Simple Linear Regression

Model

模型($x$是scalar):

\[y \approx \beta_0 + \beta_1 x \triangleq \hat{y}\]

其中$\beta_0$是截距intercept,$\beta_1$是斜率slope,$\hat{y}$是预测的标签prediction

称$\mathbf{\beta} = [\beta_0, \beta_1]^T$为模型的参数parameters,也叫做coefficients或weights

Residual

然而$x$并不能确切地预测$y$,即$y \approx \beta_0+\beta_1 x$,我们可以进一步引入残差 (residual) $\epsilon$:

\[y = \beta_0+\beta_1 x + \epsilon\]

所以对于第$i$个样本,我们有

  • 预测值 predicted value:$\hat{y}_i = \beta_0 + \beta_1 x_i$
  • 残差 residual:$\epsilon_i = y_i - \hat{y}_i$

下图中,残差$\epsilon_i$是$y_i$到红色拟合曲线的垂直距离

Least-Squares Fit

我们通过最小化残差平方和(RSS, the residual sum of squares) 来选择模型参数$\mathbf{\beta} = [\beta_0, \beta_1]^T$:

\[RSS(\beta_0, \beta_1) \triangleq \sum_{i=1}^n \epsilon_i^2 = \sum_{i=1}^n (y_i-\hat{y}_i)^2\]
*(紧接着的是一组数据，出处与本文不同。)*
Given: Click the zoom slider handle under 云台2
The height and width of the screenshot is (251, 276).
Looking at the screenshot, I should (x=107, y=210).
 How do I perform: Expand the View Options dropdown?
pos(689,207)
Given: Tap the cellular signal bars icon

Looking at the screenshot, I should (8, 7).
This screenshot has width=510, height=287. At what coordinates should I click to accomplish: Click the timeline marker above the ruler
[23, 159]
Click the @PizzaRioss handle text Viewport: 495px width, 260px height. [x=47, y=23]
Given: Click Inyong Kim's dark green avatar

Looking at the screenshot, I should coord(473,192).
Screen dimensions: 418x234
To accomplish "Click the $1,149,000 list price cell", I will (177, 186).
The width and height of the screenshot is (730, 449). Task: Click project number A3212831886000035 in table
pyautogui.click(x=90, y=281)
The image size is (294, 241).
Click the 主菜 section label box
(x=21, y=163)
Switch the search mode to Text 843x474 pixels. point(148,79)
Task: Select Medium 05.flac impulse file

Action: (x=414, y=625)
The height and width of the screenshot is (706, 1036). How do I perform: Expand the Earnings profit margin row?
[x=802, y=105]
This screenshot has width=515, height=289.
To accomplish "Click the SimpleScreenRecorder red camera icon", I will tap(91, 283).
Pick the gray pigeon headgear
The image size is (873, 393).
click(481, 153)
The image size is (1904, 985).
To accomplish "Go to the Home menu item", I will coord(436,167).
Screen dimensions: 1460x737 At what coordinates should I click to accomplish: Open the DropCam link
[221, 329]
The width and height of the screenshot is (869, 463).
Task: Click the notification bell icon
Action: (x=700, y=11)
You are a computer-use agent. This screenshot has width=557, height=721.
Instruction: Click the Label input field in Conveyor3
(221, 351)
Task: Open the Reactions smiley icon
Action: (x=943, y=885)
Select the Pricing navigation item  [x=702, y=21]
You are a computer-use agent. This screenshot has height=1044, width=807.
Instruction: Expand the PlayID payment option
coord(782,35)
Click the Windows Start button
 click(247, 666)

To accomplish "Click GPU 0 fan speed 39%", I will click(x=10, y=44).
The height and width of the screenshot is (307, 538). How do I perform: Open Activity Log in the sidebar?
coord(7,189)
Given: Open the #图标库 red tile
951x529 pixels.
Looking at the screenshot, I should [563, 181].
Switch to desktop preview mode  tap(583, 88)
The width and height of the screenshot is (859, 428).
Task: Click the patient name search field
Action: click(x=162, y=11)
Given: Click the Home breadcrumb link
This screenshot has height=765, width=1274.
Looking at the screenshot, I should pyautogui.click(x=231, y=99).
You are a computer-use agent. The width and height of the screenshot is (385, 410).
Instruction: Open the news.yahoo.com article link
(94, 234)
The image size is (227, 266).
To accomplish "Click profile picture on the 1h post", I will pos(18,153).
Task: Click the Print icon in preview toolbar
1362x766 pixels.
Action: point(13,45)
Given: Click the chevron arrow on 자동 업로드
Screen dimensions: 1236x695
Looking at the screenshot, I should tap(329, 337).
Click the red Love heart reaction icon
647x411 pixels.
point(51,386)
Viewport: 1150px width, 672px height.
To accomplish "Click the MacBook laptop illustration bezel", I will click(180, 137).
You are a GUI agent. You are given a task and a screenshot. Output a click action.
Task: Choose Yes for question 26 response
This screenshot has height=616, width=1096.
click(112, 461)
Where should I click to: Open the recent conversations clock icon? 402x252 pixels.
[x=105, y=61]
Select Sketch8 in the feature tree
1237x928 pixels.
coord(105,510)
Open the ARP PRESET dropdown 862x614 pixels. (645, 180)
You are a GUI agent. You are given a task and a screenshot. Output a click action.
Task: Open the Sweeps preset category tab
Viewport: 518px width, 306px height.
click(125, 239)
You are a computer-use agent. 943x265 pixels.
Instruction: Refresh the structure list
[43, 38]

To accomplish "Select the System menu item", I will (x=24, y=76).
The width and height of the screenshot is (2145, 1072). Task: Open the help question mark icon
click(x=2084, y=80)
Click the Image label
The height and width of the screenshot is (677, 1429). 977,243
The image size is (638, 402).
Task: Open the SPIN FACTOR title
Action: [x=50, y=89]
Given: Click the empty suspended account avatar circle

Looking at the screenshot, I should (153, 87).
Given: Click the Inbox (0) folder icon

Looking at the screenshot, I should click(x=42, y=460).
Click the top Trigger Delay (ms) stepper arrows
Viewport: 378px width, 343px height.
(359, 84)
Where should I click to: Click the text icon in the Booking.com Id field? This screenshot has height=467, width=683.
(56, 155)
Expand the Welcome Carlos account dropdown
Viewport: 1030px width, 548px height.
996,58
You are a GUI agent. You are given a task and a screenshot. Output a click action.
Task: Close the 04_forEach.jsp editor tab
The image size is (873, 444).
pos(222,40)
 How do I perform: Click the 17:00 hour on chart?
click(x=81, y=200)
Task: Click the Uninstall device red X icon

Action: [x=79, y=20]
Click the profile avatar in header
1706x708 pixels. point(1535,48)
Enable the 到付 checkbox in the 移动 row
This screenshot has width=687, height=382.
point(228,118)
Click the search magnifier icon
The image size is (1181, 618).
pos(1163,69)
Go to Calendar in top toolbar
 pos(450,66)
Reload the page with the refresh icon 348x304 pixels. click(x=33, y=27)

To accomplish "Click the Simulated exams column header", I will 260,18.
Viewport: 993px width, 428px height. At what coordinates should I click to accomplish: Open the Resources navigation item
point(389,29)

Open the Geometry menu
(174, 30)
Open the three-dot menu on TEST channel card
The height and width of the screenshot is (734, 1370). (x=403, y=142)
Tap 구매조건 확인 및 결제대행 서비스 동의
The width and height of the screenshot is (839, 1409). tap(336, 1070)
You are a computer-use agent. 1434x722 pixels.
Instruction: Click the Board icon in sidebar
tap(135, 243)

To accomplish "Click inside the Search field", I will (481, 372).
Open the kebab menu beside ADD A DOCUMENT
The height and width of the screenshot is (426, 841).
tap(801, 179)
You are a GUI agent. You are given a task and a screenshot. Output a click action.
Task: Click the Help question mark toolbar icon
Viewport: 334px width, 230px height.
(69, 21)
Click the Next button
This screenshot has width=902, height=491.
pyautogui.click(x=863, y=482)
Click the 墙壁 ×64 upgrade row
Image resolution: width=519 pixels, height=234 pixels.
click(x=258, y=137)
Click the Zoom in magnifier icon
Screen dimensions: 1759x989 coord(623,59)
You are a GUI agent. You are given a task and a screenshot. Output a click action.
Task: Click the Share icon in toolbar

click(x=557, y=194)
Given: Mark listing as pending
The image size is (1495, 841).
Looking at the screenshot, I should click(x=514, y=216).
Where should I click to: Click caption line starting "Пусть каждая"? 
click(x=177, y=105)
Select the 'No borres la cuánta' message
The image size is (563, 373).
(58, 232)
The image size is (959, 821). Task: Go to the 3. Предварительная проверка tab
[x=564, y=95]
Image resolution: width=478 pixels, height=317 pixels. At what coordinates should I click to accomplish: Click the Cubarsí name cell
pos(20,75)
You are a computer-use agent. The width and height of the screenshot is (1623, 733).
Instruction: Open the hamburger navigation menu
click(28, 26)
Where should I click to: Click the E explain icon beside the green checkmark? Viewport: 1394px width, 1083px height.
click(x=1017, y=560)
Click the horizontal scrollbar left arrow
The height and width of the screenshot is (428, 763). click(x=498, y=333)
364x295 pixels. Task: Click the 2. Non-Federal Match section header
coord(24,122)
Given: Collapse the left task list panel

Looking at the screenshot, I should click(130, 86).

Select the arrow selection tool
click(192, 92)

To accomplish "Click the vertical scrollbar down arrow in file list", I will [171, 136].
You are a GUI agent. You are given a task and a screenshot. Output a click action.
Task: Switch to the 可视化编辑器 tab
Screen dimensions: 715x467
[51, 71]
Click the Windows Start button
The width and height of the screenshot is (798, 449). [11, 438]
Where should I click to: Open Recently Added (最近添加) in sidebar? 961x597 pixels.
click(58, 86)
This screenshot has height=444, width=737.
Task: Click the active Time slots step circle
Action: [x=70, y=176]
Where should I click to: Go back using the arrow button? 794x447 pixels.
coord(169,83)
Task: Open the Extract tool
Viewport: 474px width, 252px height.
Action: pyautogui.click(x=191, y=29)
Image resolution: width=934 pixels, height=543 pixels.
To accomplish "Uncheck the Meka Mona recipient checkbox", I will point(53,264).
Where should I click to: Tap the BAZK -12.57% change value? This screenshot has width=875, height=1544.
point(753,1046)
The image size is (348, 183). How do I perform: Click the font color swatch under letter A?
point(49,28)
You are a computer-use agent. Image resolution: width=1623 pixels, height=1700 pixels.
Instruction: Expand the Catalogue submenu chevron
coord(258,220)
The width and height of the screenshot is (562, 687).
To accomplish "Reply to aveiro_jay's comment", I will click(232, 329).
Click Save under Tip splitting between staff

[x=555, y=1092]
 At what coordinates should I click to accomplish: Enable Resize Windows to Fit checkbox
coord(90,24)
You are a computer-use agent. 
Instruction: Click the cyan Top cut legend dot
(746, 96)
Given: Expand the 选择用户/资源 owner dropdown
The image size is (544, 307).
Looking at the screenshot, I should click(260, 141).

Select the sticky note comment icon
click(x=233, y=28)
其中$\epsilon_i$和$\hat{y}_i$是$[\beta_0, \beta_1]$的函数

几何上看,最小化RSS $\Leftrightarrow$ 最小化样本点拟合曲线距离平方的和

Minimizing RSS

可以通过求导最小化RSS

\[0 = \frac{\partial RSS(\beta_0, \beta_1)}{\partial \beta_0} = \frac{\partial}{\partial \beta_0} \sum_{i=1}^n (y_i - \beta_0 - \beta_1 x_i)^2 = -2\sum_{i=1}^n (y_i-\beta_0-\beta_1x_i) \qquad(1)\\ 0 = \frac{\partial RSS(\beta_0, \beta_1)}{\partial \beta_1} = \frac{\partial}{\partial \beta_1} \sum_{i=1}^n (y_i - \beta_0 - \beta_1 x_i)^2 = -2\sum_{i=1}^n x_i(y_i-\beta_0-\beta_1x_i) \quad(2)\]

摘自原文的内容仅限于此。